SPBU Klaten Diduga Jadi Lokasi Sabotase: Akibat BBM Tercampur Air, Belasan Kendaraan Mogok

SPBU Klaten Diduga Jadi Lokasi Sabotase: Akibat BBM Tercampur Air, Belasan Kendaraan Mogok

Kasus dugaan sabotase kembali mencoreng citra Stasiun Pengisian Bahan Bakar Umum (SPBU) Pertamina. Kali ini, insiden bahan bakar minyak (BBM) tercampur air terjadi di SPBU wilayah Trucuk, Klaten, Jawa Tengah, pada hari Selasa, 8 April 2025. Peristiwa ini segera memicu investigasi internal dari pihak Pertamina.

Investigasi Pertamina Mengarah pada Tindakan Sengaja

Hasil investigasi awal Pertamina menunjukkan indikasi kuat bahwa tercampurnya BBM dengan air di SPBU Trucuk bukan merupakan kejadian alamiah, melainkan tindakan yang disengaja. Motif dan pelaku di balik dugaan sabotase ini masih dalam penyelidikan lebih lanjut oleh pihak berwajib.
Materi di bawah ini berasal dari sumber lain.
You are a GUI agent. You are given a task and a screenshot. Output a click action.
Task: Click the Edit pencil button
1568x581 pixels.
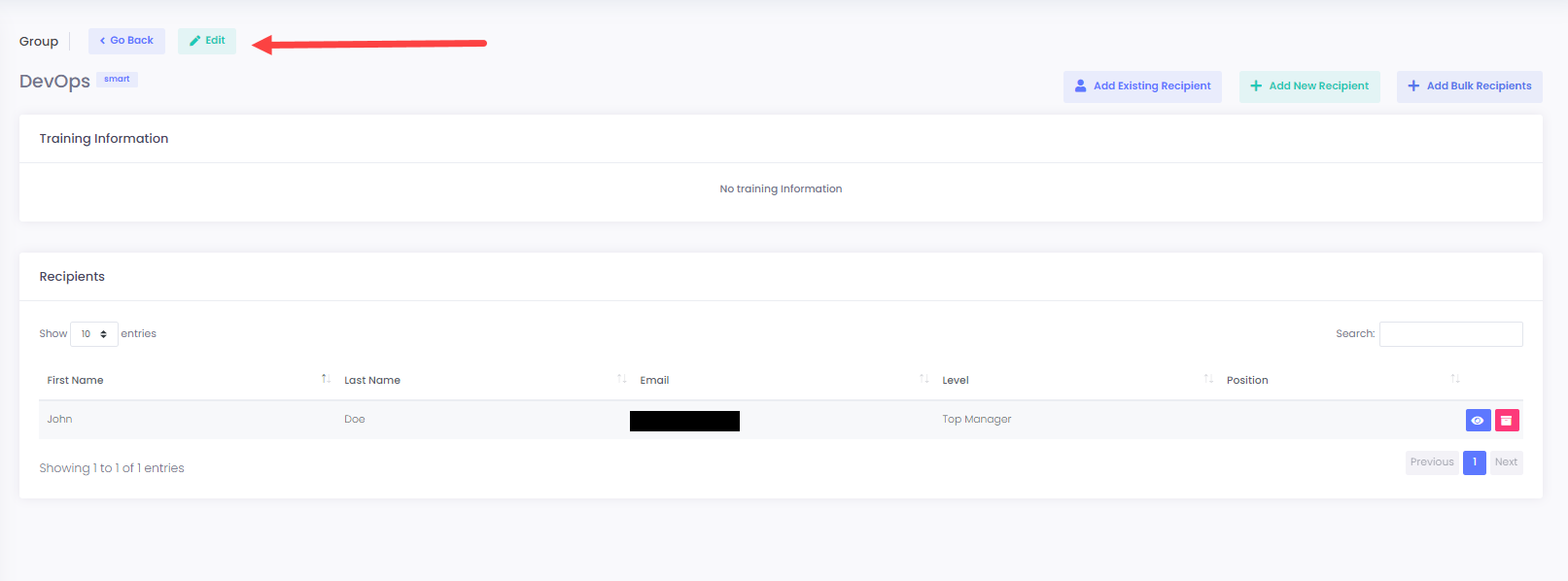pyautogui.click(x=207, y=41)
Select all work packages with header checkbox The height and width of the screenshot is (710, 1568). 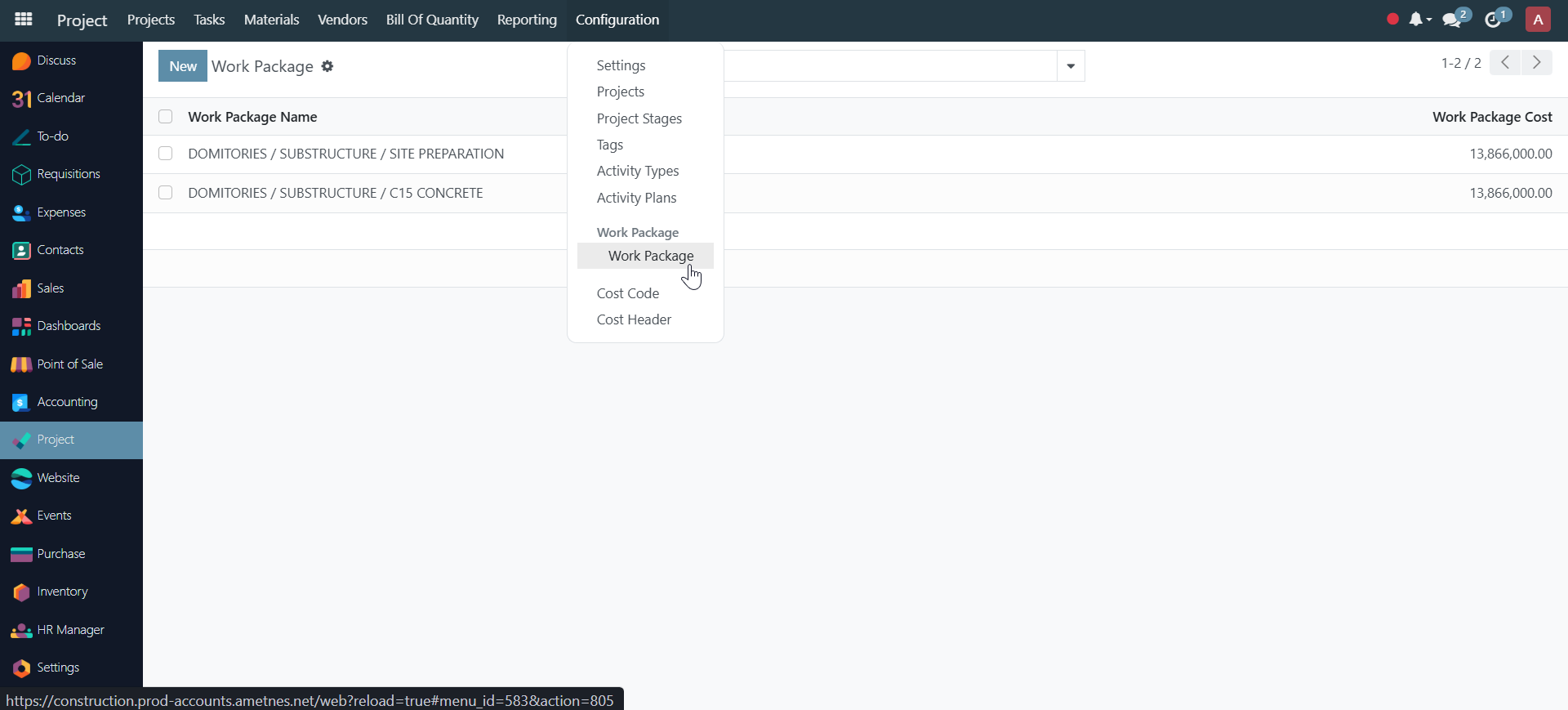coord(166,117)

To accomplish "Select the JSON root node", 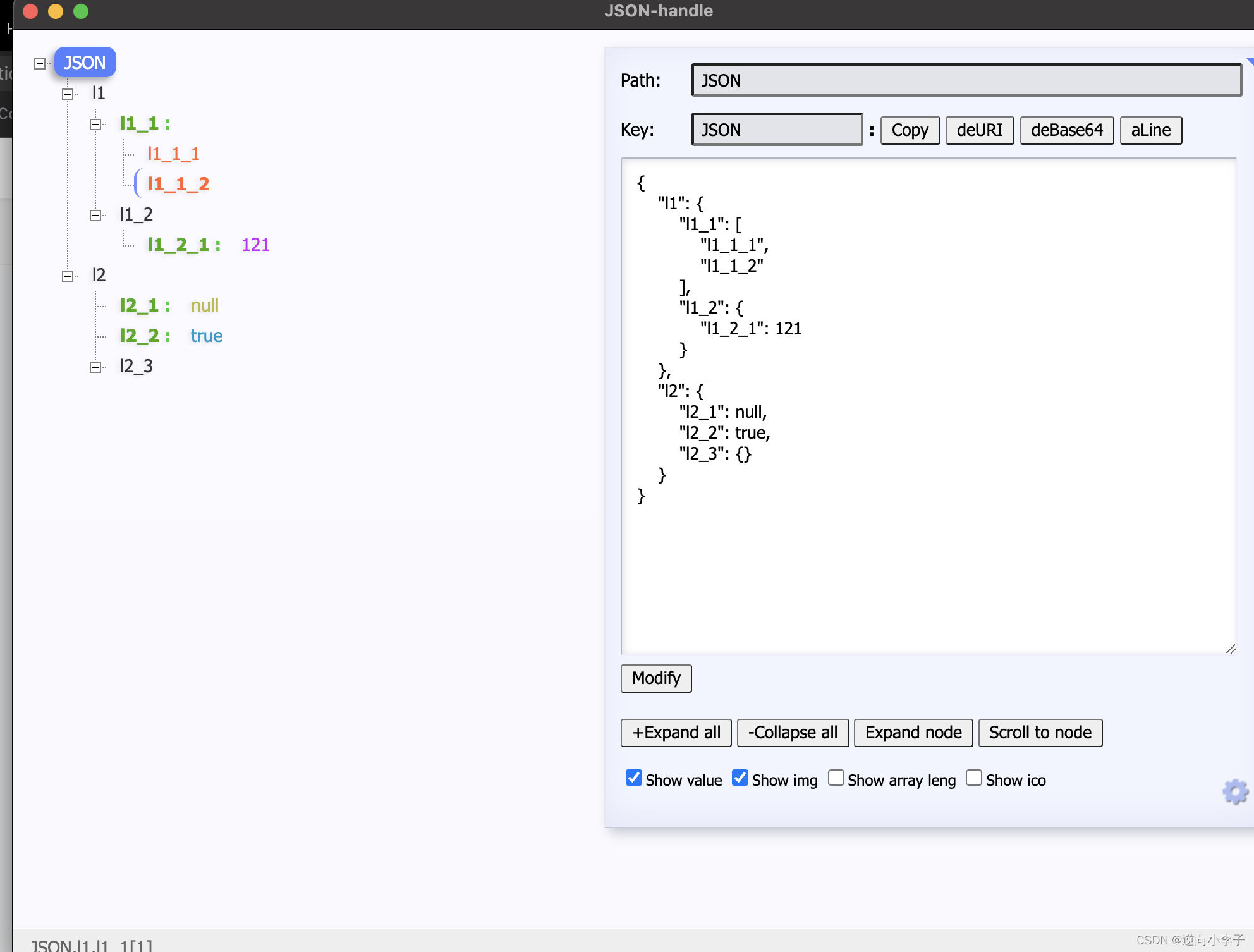I will 85,62.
Dampak Signifikan pada Kendaraan: Mogok Massal Terjadi

Akibat dari kejadian ini, sebanyak 12 kendaraan, terdiri dari empat mobil dan delapan sepeda motor, mengalami mogok setelah mengisi BBM jenis Pertalite yang ternyata telah terkontaminasi air. Para pemilik kendaraan yang menjadi korban mengalami kerugian dan ketidaknyamanan akibat kejadian ini.

Penjelasan Pakar Otomotif: Bahaya Air dalam Sistem Bahan Bakar

Pakar otomotif dari Universitas Gadjah Mada (UGM), Jayan Sentanuhady, menjelaskan bahwa dampak BBM yang tercampur air terhadap kendaraan tidak bisa dianggap remeh. Kandungan air dalam sistem bahan bakar dapat menyebabkan berbagai masalah serius, mulai dari penurunan performa hingga kerusakan mesin yang parah.

"Dampak dari air yang masuk ke sistem bahan bakar bervariasi tergantung pada jumlah air yang terkandung. Jika jumlahnya sedikit, kurang dari 2 persen, performa mesin akan menurun. Jika antara 2-4 persen, mesin akan 'mbrebet' atau pembakaran menjadi tidak normal. Dan jika kandungan air di atas 5 persen, potensi water hammer sangat tinggi, yang dapat menyebabkan kerusakan parah pada mesin, seperti stang piston bengkok dan piston pecah," jelas Jayan.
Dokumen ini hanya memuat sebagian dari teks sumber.